Dee a fait valoir que les champs montrent « comment nous vivons à la fois dans le sens du monde et contre lui ». Ceux qui sont intrus par Redbone et Calvert servent à ensorceler cette souche persistante de pastoralisme anglais qui raffole des pieux seigneuriaux et des paysages soignés.
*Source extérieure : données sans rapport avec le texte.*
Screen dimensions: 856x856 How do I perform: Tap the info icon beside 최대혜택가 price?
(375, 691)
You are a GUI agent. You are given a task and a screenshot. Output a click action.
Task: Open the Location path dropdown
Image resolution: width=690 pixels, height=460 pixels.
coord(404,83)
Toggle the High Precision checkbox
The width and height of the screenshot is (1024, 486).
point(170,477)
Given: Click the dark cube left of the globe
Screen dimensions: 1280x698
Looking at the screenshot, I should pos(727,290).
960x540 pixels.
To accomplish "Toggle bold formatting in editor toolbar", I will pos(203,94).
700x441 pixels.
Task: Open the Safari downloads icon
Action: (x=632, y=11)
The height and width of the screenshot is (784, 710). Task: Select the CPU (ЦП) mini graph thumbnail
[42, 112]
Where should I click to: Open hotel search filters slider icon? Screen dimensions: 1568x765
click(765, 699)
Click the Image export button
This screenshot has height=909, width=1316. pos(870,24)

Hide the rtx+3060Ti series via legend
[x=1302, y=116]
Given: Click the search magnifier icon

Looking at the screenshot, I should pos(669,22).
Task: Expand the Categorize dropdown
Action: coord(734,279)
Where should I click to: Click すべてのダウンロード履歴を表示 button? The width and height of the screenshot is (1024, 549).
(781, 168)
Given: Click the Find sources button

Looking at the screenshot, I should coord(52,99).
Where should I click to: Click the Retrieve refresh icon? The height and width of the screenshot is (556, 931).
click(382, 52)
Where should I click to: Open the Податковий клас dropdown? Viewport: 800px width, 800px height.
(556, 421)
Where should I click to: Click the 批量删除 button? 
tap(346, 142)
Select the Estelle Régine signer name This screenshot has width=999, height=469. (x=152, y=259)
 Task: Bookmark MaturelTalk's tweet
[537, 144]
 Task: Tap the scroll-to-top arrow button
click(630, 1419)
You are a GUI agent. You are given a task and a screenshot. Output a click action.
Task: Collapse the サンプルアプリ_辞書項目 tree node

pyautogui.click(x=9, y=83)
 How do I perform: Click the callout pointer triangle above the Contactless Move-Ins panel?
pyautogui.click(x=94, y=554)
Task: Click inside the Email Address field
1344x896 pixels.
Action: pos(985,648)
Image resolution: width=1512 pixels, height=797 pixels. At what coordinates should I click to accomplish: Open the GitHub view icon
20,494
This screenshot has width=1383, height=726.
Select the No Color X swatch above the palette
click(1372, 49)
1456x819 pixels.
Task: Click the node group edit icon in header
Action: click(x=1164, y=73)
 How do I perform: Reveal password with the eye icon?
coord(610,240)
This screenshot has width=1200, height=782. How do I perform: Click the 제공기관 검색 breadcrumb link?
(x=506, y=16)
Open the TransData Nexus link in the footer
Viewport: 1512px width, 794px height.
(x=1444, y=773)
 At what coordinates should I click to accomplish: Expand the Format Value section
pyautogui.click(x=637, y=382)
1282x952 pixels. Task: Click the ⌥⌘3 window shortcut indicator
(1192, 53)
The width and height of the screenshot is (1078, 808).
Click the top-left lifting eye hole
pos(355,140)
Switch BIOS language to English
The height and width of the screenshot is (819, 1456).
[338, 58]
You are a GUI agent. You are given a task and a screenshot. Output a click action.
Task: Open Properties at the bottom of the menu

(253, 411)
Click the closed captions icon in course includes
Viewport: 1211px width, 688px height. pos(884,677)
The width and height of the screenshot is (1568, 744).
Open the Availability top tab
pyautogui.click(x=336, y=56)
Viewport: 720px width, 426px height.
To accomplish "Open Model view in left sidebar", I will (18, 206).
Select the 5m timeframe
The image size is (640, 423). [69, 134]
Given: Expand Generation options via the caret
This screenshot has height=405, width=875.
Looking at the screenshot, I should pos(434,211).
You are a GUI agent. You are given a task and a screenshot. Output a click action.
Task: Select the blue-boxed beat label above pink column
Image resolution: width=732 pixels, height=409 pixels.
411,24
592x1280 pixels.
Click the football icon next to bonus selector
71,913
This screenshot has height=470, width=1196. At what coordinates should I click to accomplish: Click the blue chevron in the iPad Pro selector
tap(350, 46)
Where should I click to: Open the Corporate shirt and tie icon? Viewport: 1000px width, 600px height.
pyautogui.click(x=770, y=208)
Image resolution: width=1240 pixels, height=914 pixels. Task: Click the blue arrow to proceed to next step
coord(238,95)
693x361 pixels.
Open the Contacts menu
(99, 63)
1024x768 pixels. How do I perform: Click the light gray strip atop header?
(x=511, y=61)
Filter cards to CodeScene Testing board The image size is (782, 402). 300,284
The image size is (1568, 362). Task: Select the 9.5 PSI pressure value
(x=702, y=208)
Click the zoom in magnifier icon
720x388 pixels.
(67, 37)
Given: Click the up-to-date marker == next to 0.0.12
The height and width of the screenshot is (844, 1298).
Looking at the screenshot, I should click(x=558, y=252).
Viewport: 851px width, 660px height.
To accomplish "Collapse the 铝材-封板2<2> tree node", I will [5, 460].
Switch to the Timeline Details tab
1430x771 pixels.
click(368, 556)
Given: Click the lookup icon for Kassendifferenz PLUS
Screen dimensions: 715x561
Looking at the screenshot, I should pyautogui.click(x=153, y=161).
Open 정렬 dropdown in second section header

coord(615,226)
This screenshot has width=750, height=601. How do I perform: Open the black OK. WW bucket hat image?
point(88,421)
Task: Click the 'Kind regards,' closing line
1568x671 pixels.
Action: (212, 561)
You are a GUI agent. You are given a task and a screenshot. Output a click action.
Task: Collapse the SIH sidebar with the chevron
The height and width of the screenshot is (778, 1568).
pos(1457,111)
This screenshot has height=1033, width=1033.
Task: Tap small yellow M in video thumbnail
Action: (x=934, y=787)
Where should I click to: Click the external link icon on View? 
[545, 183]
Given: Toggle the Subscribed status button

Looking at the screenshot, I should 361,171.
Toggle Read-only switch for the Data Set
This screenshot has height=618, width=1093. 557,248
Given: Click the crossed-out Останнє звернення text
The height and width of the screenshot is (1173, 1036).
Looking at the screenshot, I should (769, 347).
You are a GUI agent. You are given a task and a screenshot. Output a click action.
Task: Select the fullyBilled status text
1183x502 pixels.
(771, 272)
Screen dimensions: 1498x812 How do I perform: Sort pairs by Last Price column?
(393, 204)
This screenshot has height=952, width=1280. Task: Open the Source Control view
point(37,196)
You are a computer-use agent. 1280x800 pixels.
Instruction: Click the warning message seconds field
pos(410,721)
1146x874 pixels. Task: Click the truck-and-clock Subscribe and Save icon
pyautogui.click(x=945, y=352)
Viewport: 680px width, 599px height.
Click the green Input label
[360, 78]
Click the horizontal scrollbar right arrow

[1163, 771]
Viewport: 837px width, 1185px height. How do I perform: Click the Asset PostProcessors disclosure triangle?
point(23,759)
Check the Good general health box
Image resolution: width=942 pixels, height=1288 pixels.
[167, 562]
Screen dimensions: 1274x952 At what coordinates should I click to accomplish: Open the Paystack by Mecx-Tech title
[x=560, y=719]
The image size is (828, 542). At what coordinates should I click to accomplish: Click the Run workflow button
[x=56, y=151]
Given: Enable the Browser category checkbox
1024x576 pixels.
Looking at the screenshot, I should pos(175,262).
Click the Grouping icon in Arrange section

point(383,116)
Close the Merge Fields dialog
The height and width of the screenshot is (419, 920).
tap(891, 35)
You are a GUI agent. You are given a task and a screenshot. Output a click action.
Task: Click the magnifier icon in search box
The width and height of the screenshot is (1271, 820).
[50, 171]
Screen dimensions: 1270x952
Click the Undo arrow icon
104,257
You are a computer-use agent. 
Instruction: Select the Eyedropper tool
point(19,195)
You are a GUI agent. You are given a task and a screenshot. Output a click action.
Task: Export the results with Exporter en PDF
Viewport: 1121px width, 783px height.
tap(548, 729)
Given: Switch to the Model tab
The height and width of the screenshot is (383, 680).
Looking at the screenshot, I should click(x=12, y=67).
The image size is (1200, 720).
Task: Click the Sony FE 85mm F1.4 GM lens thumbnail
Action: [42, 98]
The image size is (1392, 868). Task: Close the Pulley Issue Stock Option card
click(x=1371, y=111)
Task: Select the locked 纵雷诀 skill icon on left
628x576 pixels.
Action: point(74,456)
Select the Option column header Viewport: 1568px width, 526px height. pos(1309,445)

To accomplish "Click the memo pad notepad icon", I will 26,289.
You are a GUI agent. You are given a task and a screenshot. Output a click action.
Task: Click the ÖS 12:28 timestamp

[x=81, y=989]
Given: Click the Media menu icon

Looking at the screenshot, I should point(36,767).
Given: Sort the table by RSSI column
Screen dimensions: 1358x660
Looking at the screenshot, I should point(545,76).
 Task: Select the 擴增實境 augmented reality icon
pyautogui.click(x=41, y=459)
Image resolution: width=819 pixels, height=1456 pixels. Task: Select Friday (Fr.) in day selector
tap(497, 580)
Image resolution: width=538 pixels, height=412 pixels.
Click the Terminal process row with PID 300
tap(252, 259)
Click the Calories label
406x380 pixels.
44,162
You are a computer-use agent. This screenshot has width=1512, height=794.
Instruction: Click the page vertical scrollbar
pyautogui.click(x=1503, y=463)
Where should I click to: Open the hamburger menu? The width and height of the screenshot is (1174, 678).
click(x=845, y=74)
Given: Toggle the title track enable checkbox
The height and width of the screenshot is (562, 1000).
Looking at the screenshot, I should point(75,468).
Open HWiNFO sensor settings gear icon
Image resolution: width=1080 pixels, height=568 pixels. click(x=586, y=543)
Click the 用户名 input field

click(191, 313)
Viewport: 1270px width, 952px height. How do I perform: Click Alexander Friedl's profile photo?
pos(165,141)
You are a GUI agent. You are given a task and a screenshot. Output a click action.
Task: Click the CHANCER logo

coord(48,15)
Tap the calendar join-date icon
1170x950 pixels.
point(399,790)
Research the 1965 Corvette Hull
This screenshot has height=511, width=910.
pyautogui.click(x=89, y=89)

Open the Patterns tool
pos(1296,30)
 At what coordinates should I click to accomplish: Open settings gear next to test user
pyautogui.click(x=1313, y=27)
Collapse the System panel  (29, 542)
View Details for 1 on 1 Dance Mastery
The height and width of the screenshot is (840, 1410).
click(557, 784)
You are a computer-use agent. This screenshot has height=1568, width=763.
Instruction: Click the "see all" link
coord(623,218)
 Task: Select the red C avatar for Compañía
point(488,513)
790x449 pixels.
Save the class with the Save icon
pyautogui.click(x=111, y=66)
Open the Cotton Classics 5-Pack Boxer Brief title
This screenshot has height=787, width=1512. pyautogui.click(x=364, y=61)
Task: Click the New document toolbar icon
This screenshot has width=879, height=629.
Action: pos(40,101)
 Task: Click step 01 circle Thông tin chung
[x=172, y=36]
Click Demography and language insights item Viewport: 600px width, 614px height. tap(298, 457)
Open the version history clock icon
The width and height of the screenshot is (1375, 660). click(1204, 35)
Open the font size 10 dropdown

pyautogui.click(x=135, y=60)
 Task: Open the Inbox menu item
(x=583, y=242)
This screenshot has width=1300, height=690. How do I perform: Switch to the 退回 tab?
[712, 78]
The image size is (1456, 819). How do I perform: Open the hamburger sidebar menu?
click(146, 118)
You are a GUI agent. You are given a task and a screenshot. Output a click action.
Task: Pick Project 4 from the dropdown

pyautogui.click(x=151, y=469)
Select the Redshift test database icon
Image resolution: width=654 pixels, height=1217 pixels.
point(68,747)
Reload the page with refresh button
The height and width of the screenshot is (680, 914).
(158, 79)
Ils incarnent une contre-tradition : le ruralisme païen et anarchique si clairement canalisé dans Jerusalem de Jez Butterworth, ou Penda’s Fen de David Rudkin, ou par des groupes artistiques voyous tels que English Heretic et Folklore Tapes.
Pour Redbone et Calvert, l’Angleterre « est un royaume qui appartient entièrement aux dissidents rêveurs et aux révolutionnaires à queue de rat, et est ouvert à tous. Toutes les frontières et limites, qu’elles soient visibles ou non, ne sont là que pour le brûlage. Le cercle d’or parfait fait passer ces étrangers excentriques pour des séditionnaires en arcadie, des héros folkloriques contemporains.